Figure 1: Average sentence length for 480 French novels from 1900 to 2015
The first graph (figure 1 above) shows the average sentence length for the 480 French novels published during the time between 1900 and 2015. Every red dot represents one novel, and its position on the x-axis indicates its date of publication while its position on the y-axis indicates the average sentence length, measured in the number of words, of that novel. It is easy to see that most of the novels have an average sentence length somewhere in the range between 10 and 20 words per sentence. It also appears from this graph that there is no real change over time. Rather, most novelists stick to that range, whether they write in the 1930s or the 1990s, although interestingly, they do so with particular discipline between 1930 and 1950, roughly.
However, the number of writers choosing to depart from this unwritten rule and use longer sentences does increase after 1970 or so. The most extreme case is a novel with an average sentence length of 137 words, Claude Simon’s Tramway published in 2001, although this is as much a matter of punctuation habits as of sentence complexity. Earlier examples of novels with long sentences can be seen in the 1910s and 1920, most of which are actually the different volumes of Marcel Proust’s À la recherche du temps perdu, notorious for its long sentences (and overall length). On average, these French novels taken together have a mean sentence length of 15.7 words, with a range from 5 to 137. The shortest sentences on average, by the way, are used by Céline, with only slightly more than 5 words per sentence on average in some of his novels, although this is again, of course, heavily influenced by punctuation habits.
Figure 2: Average sentence length with an additional 104 works by Simenon
The second graph (figure 2 above) adds Simenon’s publications to the graph, in three groups: The Maigret novels (green), the psychological novels (yellow) and the autobiographical writings (blue).
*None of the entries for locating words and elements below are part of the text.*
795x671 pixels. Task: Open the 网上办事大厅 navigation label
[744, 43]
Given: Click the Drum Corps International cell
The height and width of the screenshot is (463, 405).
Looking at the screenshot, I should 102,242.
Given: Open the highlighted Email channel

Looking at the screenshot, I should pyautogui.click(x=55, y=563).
It becomes clear from this that Simenon does use rather short sentences in both of the novelistic genres he practised. At least, his mean of 12.1 words per sentence is noticeably lower than that of the novelists generally. However, it is also clear that he is in no way exceptional in this respect, as virtually all of Simenon’s novels stay safely in the range occupied by most other novelists as well, that is, between 10 and 20 words per sentence. The mean value of the French novels overall is, after all, influenced by the small number of novels with rather high sentence lengths. Finally, it becomes clear that for the two novelistic genres, there is hardly any chronological development inside Simenon’s work, although on could be tempted to see slightly higher values in the years around 1955 than before and after. This is not a very clear trend, however.
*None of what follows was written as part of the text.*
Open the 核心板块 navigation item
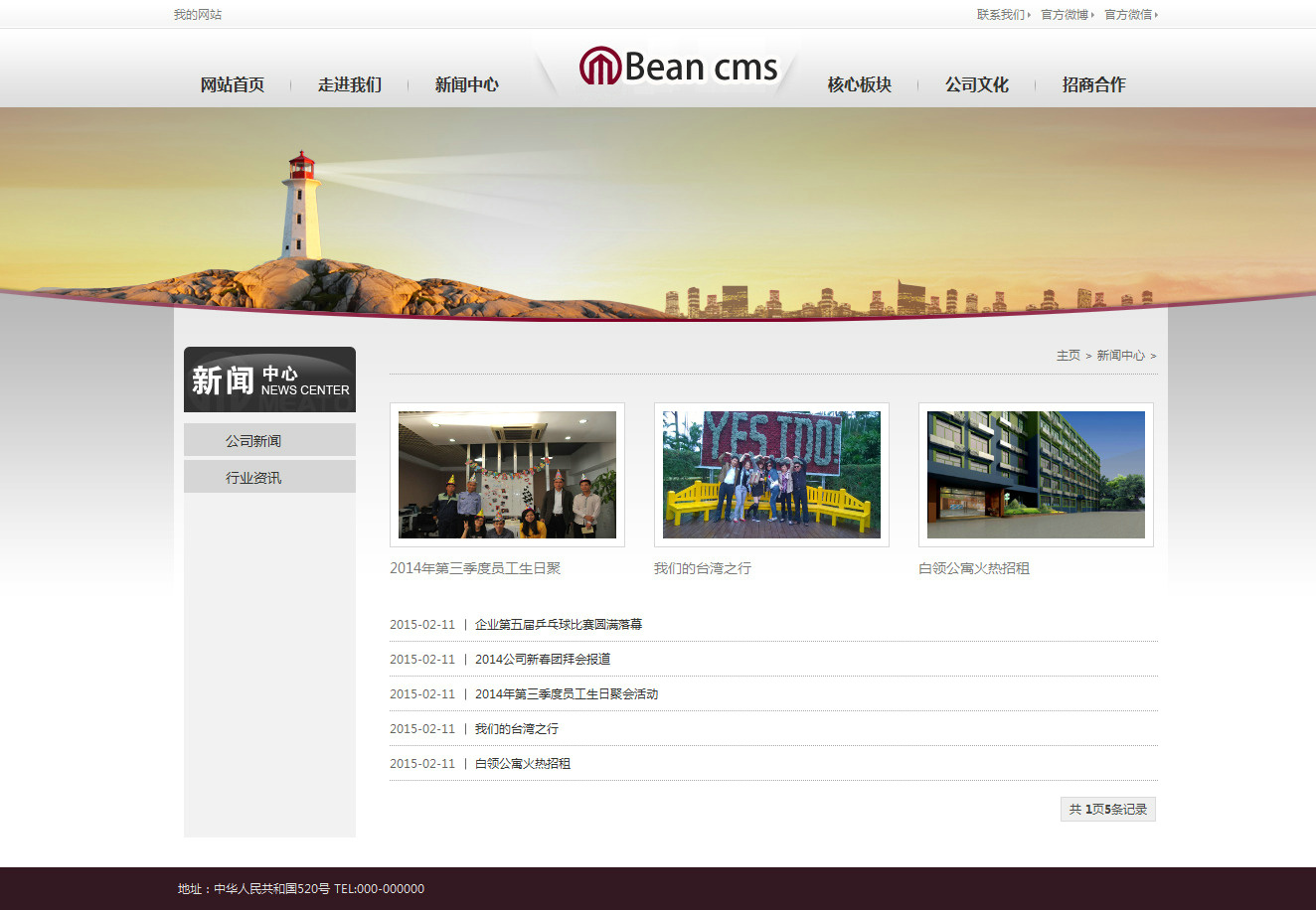Screen dimensions: 1316x910 (x=860, y=85)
Figure 3: Detailed view of the Simenon texts only.
Remains the question of whether there are systematic differences between the various genres practised by Simenon. Figure 3 shows just the Simenon texts in a close-up view of the above graph. The psychological novels do have a slightly more elevated mean sentence length than the Maigret novels (12.6 vs. 11.5), but this is barely significant and certainly no explanation for the fact that the Maigret novels have been so much more successful commercially. The autobiographical writings do have a clearly higher average sentence length, with a value of 18.3 words per sentence. There are several interesting hypotheses to be considered to explain this. What makes this question tricky is that Simenon stopped writing novels completedly in the years when he wrote the largest part of this autobiographical material. This makes it hard, methodologically speaking, to decide whether the underlying reason for the autobiographical writings’ longer sentences is a question of genre or one of chronological development.
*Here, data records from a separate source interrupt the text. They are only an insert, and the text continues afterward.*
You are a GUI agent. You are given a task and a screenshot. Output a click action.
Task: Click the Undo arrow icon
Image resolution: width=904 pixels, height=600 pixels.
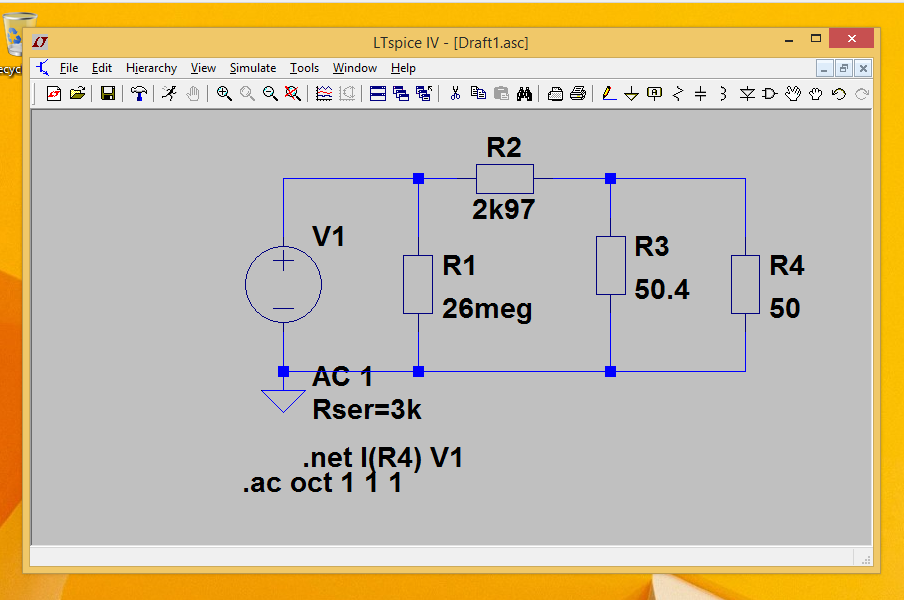pos(838,93)
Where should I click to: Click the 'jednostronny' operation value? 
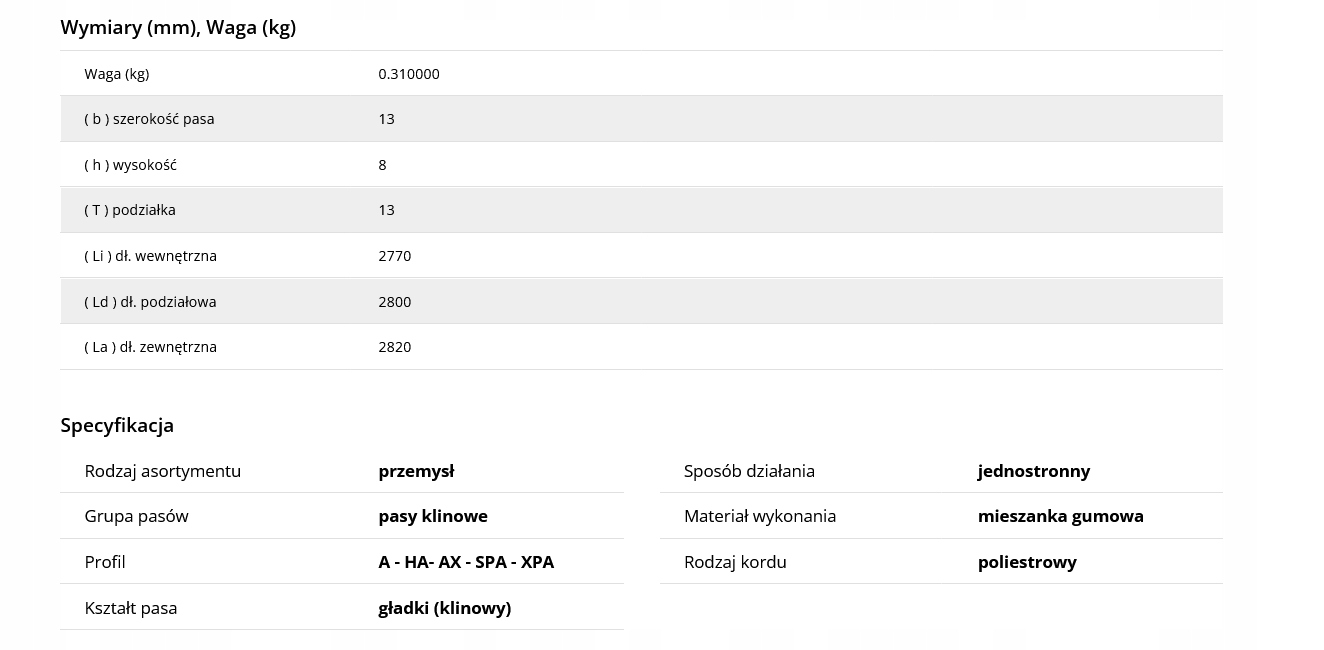pyautogui.click(x=1034, y=471)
One hypothesis, which considers this to be an effect of literary genre, would be able to explain why the novels have shorter sentences than the autobiographical pieces, for instance by pointing out that novels contain relatively high proportions of dialogue and direct speech and that direct speech is known to be built with shorter sentences than narrative. However, it is not clear whether Simenon’s autobiographical writings really do contain less dialogue than his novels (this is something to investigate using the methods for direct speech detection in the absence of clear typographical markers we recently presented at the DH conference 2016 in Krakow). More importantly, however, the two autobiographical texts written in the 1940s and the 1960s, respectively, do not participate in this trend. They have an average sentence length on the same level as many of the novels written during that time. So it may seem that this difference is more about chronology than about genre, but if this is the case, the later development is not prepared by an earlier trend towards longer sentences.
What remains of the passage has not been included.